I'd run very fast and very far away from anything that is a 'hybrid' in that it is halfway powered by electricity. You're paying an $8K-$10K premium for the 'hybrid' and then you still have the inconvenience and cost of charging it up. I can buy several years worth of fuel for that same $8K and have a much more practical vehicle while doing it. If you want to buy into the "we're running out of oil" argument and you honestly believe that you spending $8K on a hybrid is going to make one iota of differnce, then go ahead. By that point nothing I can say would make a difference.


----------



## sal b (Feb 20, 2006)

::


skwerl said:


> I'd run very fast and very far away from anything that is a 'hybrid' in that it is halfway powered by electricity.

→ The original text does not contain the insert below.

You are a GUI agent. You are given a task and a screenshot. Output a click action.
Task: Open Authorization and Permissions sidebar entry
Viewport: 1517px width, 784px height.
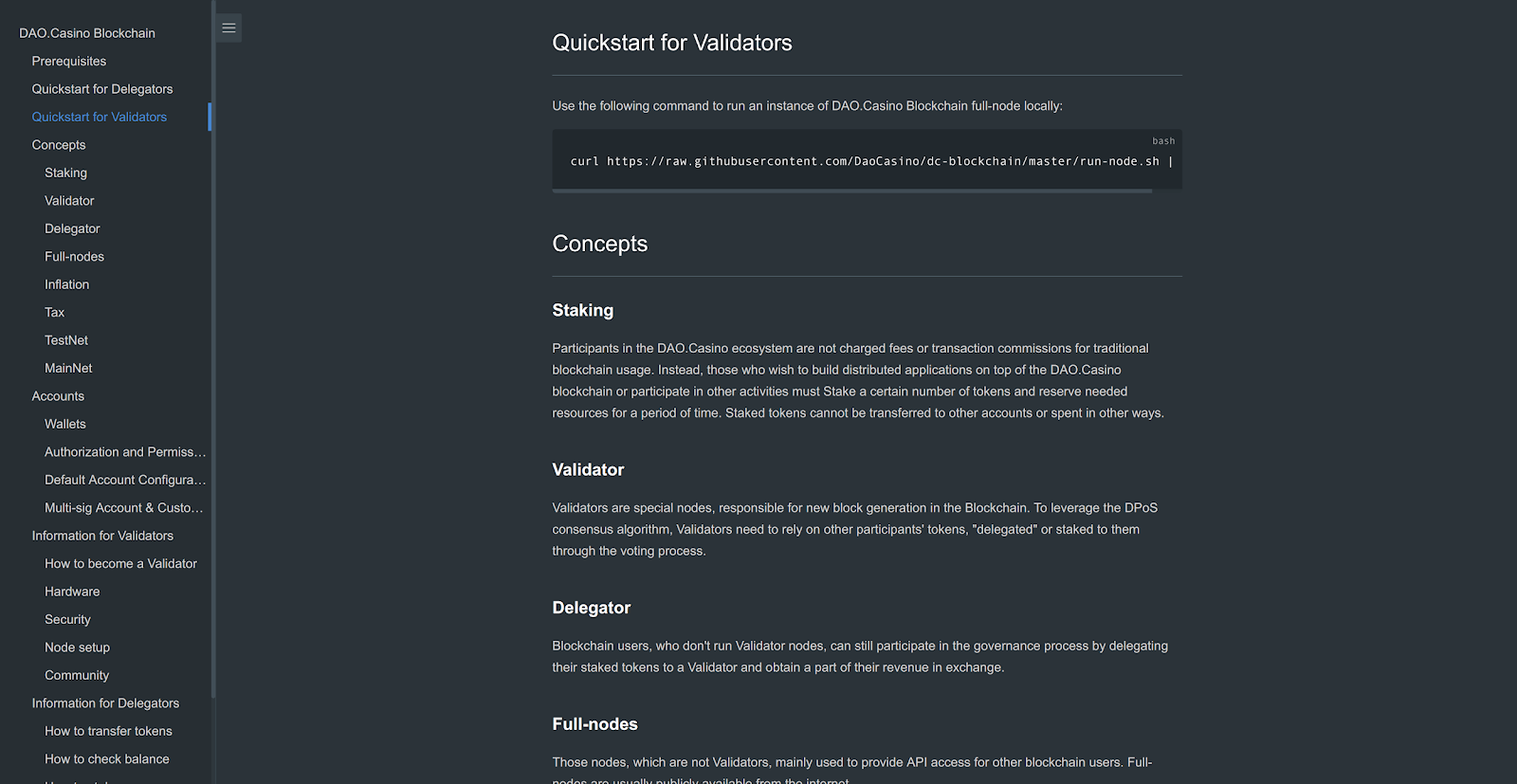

You're paying an $8K-$10K premium for the 'hybrid' and then you still have the inconvenience and cost of charging it up. I can buy several years worth of fuel for that same $8K and have a much more practical vehicle while doing it. If you want to buy into the "we're running out of oil" argument and you honestly believe that you spending $8K on a hybrid is going to make one iota of differnce, then go ahead. By that point nothing I can say would make a difference.


----------



## johnha (Feb 22, 2006)

One of the local news channels in Philthandsmellphia had a consumer reporter do a special on these late in 2005. Bottom line was that even with the high gas prices, total cost of ownership for a hybrid didn't justify buying one. I give this a little more weight than the interested party type analysis you can find online.

IMO, you're better off buying the most fuel efficient gas model you can find, or if you need a truck buy used and put the savings over new into the gas budget.


----------



## rb_in_va (Feb 22, 2006)

Chris,
A former co-worker had an Escape. It looked ok to me, until we went to lunch one day and I rode in it. Then it seemed rather cheap and plasticky on the inside. My 2000 Frontier seemed to have a better interior than the Escape. Then the Escape started breaking down on her. She traded it in on a Jeep Liberty. I heard the Jeep will be offering the Liberty in a diesel. Have you looked into that?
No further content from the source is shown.